··· Data shown

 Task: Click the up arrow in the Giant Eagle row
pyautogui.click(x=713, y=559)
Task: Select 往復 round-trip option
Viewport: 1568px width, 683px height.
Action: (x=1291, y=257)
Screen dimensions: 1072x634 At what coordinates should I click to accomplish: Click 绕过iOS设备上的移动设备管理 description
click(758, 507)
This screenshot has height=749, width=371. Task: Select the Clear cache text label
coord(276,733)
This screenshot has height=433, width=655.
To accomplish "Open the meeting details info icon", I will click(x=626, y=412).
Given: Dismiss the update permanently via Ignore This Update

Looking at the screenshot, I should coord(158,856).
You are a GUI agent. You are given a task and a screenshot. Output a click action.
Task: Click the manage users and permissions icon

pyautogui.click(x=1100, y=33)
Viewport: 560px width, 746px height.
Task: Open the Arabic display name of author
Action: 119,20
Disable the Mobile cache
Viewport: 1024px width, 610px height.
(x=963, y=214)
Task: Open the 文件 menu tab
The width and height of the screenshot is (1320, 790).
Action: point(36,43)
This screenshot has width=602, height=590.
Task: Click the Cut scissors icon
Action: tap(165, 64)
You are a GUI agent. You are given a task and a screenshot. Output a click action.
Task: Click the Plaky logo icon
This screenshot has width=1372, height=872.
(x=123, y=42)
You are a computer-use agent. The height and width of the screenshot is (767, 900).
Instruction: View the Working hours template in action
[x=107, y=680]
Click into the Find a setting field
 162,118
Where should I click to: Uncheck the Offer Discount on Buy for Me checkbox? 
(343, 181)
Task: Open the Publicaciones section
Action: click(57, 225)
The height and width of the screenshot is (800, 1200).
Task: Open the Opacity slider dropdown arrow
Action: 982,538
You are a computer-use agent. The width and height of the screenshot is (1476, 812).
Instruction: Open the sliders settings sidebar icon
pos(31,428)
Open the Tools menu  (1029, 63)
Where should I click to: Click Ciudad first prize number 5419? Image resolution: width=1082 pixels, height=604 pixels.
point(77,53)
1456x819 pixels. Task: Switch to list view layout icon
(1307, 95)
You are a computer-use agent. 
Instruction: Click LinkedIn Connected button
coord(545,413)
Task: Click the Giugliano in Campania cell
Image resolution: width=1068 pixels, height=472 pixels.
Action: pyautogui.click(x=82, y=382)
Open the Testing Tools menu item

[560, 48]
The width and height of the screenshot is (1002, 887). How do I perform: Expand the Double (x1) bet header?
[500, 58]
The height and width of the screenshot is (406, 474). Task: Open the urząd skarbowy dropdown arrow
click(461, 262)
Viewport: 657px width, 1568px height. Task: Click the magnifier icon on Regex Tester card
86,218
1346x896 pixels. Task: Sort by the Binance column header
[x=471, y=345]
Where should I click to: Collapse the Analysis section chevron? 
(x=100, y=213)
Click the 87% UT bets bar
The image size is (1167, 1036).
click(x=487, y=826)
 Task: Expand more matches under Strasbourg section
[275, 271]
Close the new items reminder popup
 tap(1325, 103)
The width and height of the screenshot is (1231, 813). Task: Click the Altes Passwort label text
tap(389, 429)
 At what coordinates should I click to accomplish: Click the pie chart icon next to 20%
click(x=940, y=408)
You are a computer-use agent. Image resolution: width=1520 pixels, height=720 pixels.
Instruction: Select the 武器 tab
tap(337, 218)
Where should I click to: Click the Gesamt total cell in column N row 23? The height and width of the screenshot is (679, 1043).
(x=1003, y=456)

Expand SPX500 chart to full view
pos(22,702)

······

# [Required action]
Give the records above again in full, keeping every character unchanged.

# [Final answer]
 Task: Click the up arrow in the Giant Eagle row
pyautogui.click(x=713, y=559)
Task: Select 往復 round-trip option
Viewport: 1568px width, 683px height.
Action: (x=1291, y=257)
Screen dimensions: 1072x634 At what coordinates should I click to accomplish: Click 绕过iOS设备上的移动设备管理 description
click(758, 507)
This screenshot has height=749, width=371. Task: Select the Clear cache text label
coord(276,733)
This screenshot has height=433, width=655.
To accomplish "Open the meeting details info icon", I will click(x=626, y=412).
Given: Dismiss the update permanently via Ignore This Update

Looking at the screenshot, I should coord(158,856).
You are a GUI agent. You are given a task and a screenshot. Output a click action.
Task: Click the manage users and permissions icon

pyautogui.click(x=1100, y=33)
Viewport: 560px width, 746px height.
Task: Open the Arabic display name of author
Action: 119,20
Disable the Mobile cache
Viewport: 1024px width, 610px height.
(x=963, y=214)
Task: Open the 文件 menu tab
The width and height of the screenshot is (1320, 790).
Action: point(36,43)
This screenshot has width=602, height=590.
Task: Click the Cut scissors icon
Action: tap(165, 64)
You are a GUI agent. You are given a task and a screenshot. Output a click action.
Task: Click the Plaky logo icon
This screenshot has width=1372, height=872.
(x=123, y=42)
You are a computer-use agent. The height and width of the screenshot is (767, 900).
Instruction: View the Working hours template in action
[x=107, y=680]
Click into the Find a setting field
 162,118
Where should I click to: Uncheck the Offer Discount on Buy for Me checkbox? 
(343, 181)
Task: Open the Publicaciones section
Action: click(57, 225)
The height and width of the screenshot is (800, 1200).
Task: Open the Opacity slider dropdown arrow
Action: 982,538
You are a computer-use agent. The width and height of the screenshot is (1476, 812).
Instruction: Open the sliders settings sidebar icon
pos(31,428)
Open the Tools menu  (1029, 63)
Where should I click to: Click Ciudad first prize number 5419? Image resolution: width=1082 pixels, height=604 pixels.
point(77,53)
1456x819 pixels. Task: Switch to list view layout icon
(1307, 95)
You are a computer-use agent. 
Instruction: Click LinkedIn Connected button
coord(545,413)
Task: Click the Giugliano in Campania cell
Image resolution: width=1068 pixels, height=472 pixels.
Action: pyautogui.click(x=82, y=382)
Open the Testing Tools menu item

[560, 48]
The width and height of the screenshot is (1002, 887). How do I perform: Expand the Double (x1) bet header?
[500, 58]
The height and width of the screenshot is (406, 474). Task: Open the urząd skarbowy dropdown arrow
click(461, 262)
Viewport: 657px width, 1568px height. Task: Click the magnifier icon on Regex Tester card
86,218
1346x896 pixels. Task: Sort by the Binance column header
[x=471, y=345]
Where should I click to: Collapse the Analysis section chevron? 
(x=100, y=213)
Click the 87% UT bets bar
The image size is (1167, 1036).
click(x=487, y=826)
 Task: Expand more matches under Strasbourg section
[275, 271]
Close the new items reminder popup
 tap(1325, 103)
The width and height of the screenshot is (1231, 813). Task: Click the Altes Passwort label text
tap(389, 429)
 At what coordinates should I click to accomplish: Click the pie chart icon next to 20%
click(x=940, y=408)
You are a computer-use agent. Image resolution: width=1520 pixels, height=720 pixels.
Instruction: Select the 武器 tab
tap(337, 218)
Where should I click to: Click the Gesamt total cell in column N row 23? The height and width of the screenshot is (679, 1043).
(x=1003, y=456)

Expand SPX500 chart to full view
pos(22,702)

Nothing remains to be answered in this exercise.